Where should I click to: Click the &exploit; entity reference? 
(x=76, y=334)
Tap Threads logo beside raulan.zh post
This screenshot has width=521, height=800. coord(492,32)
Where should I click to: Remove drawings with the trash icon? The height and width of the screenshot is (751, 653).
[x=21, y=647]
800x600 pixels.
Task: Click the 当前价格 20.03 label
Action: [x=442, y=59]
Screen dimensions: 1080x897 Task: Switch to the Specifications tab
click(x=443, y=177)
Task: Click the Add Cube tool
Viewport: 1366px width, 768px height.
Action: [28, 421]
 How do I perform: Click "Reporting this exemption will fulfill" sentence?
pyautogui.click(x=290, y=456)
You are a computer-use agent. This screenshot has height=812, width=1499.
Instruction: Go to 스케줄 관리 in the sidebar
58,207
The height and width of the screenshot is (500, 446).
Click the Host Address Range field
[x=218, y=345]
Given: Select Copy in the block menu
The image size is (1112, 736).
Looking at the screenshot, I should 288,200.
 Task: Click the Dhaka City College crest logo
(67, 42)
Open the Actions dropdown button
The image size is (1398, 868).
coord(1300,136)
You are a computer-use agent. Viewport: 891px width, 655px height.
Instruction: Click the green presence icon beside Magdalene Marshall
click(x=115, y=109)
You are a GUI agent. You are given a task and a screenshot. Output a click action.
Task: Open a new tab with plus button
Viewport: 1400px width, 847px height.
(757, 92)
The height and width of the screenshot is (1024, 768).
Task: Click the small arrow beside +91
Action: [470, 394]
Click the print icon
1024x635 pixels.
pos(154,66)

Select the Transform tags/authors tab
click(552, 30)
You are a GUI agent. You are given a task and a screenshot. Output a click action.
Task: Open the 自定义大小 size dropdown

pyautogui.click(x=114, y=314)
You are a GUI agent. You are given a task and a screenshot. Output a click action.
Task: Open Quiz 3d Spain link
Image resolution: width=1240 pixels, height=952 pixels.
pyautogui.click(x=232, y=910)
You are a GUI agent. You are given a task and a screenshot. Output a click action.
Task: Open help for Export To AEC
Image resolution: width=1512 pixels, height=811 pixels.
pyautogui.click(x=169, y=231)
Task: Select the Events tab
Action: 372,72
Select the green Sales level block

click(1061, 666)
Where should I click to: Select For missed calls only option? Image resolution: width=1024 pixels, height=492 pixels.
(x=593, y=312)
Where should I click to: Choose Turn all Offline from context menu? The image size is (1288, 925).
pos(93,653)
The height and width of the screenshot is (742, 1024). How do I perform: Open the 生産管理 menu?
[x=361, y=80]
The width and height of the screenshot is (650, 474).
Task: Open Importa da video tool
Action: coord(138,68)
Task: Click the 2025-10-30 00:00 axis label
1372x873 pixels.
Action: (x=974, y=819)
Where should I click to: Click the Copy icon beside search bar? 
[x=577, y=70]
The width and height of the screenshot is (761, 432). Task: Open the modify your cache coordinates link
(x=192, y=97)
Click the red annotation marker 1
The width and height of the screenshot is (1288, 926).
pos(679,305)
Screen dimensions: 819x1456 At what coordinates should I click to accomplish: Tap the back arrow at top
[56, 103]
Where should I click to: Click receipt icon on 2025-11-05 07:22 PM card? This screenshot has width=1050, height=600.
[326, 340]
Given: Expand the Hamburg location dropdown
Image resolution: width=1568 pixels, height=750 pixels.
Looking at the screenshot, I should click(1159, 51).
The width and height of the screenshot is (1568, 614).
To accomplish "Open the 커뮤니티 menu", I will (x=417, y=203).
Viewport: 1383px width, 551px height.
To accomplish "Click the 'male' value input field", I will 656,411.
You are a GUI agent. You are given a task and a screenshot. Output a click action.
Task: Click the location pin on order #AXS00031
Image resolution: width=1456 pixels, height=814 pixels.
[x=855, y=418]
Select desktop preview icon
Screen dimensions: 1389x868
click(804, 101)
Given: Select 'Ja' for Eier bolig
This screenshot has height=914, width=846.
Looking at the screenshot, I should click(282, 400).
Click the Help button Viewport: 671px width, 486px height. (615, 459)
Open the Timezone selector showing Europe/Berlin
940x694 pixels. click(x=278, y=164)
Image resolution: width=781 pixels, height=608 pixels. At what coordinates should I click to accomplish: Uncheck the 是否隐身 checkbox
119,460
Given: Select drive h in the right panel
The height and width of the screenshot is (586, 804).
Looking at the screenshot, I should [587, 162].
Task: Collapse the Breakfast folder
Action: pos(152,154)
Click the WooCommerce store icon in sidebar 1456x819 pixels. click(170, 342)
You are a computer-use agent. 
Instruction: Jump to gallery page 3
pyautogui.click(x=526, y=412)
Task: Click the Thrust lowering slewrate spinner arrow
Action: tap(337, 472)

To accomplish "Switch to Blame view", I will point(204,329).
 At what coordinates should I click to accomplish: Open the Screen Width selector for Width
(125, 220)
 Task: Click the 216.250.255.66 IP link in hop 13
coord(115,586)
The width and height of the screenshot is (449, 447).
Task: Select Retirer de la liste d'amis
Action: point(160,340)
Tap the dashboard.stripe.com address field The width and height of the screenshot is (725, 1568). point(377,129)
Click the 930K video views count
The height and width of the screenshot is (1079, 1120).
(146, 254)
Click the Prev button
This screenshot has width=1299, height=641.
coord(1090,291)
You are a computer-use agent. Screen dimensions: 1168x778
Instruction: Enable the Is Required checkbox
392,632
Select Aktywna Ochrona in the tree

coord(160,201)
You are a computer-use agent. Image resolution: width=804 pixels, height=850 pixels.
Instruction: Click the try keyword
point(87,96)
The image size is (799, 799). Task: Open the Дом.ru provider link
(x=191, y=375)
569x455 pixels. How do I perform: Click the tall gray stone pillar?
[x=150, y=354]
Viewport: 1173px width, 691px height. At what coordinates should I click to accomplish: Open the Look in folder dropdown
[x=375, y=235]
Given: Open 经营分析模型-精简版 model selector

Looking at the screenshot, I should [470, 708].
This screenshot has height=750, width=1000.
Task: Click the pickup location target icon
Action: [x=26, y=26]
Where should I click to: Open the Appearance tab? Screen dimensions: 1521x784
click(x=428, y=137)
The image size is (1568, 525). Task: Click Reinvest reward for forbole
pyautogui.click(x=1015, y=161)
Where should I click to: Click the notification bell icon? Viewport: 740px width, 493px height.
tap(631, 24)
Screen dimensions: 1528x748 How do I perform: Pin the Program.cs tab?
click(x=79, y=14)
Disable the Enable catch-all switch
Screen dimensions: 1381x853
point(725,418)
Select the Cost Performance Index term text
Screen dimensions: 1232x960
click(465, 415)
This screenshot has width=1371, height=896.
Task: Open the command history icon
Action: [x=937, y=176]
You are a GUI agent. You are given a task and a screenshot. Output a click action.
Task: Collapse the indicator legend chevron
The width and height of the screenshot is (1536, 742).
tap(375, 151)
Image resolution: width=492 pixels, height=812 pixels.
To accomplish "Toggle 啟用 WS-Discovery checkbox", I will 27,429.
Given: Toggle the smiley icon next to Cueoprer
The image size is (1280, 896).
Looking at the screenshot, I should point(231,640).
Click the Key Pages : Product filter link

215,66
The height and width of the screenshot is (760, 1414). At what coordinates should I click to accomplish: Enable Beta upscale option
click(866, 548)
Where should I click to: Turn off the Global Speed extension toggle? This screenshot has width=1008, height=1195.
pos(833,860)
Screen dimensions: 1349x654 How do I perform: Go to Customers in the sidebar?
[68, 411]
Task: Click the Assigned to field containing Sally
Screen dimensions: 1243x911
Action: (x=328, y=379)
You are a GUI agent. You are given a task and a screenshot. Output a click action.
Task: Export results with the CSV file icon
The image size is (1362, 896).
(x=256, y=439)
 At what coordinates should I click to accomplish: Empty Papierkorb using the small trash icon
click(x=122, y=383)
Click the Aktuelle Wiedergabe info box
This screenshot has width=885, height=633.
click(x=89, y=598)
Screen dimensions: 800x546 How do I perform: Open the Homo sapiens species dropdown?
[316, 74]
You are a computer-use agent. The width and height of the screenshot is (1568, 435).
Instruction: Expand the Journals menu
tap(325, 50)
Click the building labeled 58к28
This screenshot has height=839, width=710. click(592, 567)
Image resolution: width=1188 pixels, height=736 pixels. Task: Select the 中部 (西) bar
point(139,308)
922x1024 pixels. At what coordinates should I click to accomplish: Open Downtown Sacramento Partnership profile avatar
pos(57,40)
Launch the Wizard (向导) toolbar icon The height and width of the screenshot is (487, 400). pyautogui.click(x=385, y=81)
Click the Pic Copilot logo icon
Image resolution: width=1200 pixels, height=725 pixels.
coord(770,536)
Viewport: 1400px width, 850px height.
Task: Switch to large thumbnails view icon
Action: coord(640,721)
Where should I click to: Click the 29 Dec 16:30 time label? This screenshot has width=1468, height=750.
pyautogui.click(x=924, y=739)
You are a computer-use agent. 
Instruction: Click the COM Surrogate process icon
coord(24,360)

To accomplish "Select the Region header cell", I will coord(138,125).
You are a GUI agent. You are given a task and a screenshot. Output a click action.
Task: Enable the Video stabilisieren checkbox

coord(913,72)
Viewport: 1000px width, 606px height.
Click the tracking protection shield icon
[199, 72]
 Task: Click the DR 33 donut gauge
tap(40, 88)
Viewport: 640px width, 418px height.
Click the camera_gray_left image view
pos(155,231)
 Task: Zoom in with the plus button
--- --- ---
**To do**
If the word "Export" appears in a line above, copy that line.

**Response box**
Task: Open help for Export To AEC
Task: Export results with the CSV file icon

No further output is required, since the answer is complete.